- EXERCISE MATERIAL
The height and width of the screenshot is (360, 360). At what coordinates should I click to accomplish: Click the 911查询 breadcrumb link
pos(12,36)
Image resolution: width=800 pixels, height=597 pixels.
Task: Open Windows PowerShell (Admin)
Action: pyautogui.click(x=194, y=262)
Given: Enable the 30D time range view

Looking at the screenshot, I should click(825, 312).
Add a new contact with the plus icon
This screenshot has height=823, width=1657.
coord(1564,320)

- YOUR TASK
A faithful copy of all the material is the required answer.

- SOLUTION TO THIS TASK
The height and width of the screenshot is (360, 360). At what coordinates should I click to accomplish: Click the 911查询 breadcrumb link
pos(12,36)
Image resolution: width=800 pixels, height=597 pixels.
Task: Open Windows PowerShell (Admin)
Action: pyautogui.click(x=194, y=262)
Given: Enable the 30D time range view

Looking at the screenshot, I should click(825, 312).
Add a new contact with the plus icon
This screenshot has height=823, width=1657.
coord(1564,320)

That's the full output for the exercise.